We thought it was a temporary problem and waited about half a day. On the network, few people even noticed this problem, but we came across a freshly created topic in the
Android-GCM group and collectively dropped a problem report there. Next, one of the Chrome developers described the problem in
the Chrome repository . The developers have promised to otdebazhit this problem with the team GCM.
This problem does not depend on the browser version, operating system, or other parameters, a problem in Google servers. The only exception is Android - it seems to use the client built into Google services GCM and everything works fine.

The above is a log from chrome: // gcm-internals (by the way, not many people knew about the possibility of debugging GCM in Chrome)
Google just stopped sending the FROM field for some messages.
Therefore, the messages could not find the application.

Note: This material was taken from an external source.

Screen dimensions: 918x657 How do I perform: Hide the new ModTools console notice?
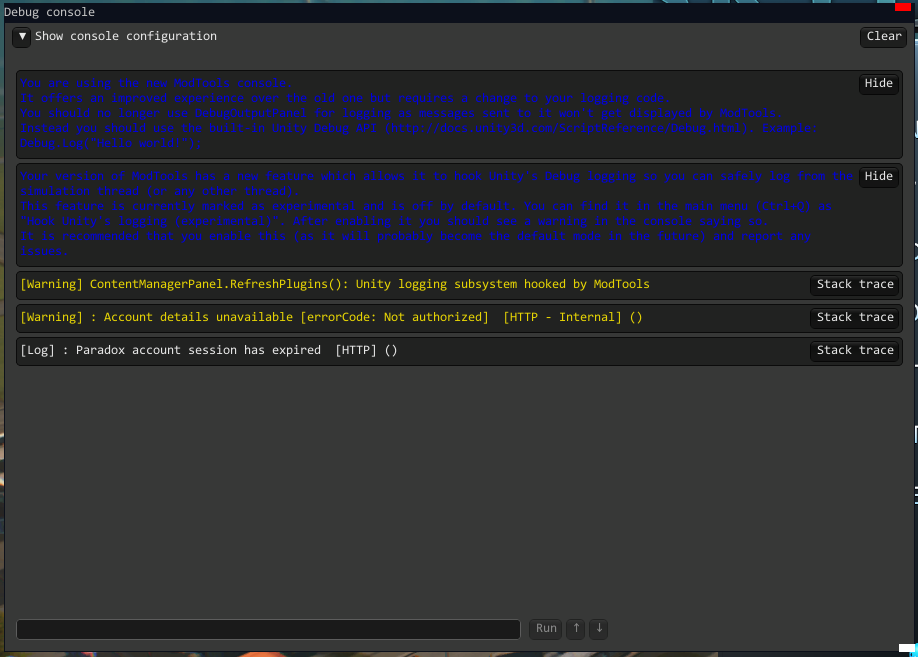click(x=878, y=84)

It is not entirely clear how in such a large company, such a project as GCM gave such a failure, and even for such a long period of time. The problem is still not fixed.
All sites with working with GCM are now inoperable, the same Roost or Pushover also cannot send notifications.
Limitations of current decisions
And here it is interesting that - at the moment, judging by the data from the network, it is impossible to use a third-party Push-service in Google Chrome or other browsers. Moreover, now each browser has its own protocol of Push-notifications and there is no unified API. Service Worker does not support working with sockets - it only responds to the push-service embedded in the browser.
I believe that it is not entirely correct in the age of open technologies to create closed solutions for such ordinary things as notifications. Sites should be cross-browser, and not depend on the protocols of individual decisions of the manufacturer.
This article has more informational character, because many are not aware of this problem so far. And also I would like to hear a discussion on the topic of open solutions and their development, is it possible now to send notifications to users cross-browser somehow? Is it possible to use our own server in this solution, and not browser development servers?
On the one hand, I support the general solution when a single process of obtaining new data is running in the browser. It saves energy. But on the PC it is not so important. Especially, if there are common alternatives that everyone can use - this will solve the problem.
It is important to understand. that in the browser, and so work a bunch of tabs with background processes, updates, etc. and even a dozen raised sockets in Service Worker will not make a large load for computers, especially since for most of the users, more than 10 are not needed.
Moreover, on mobile devices, Google could convert socket notifications to GCM or something similar.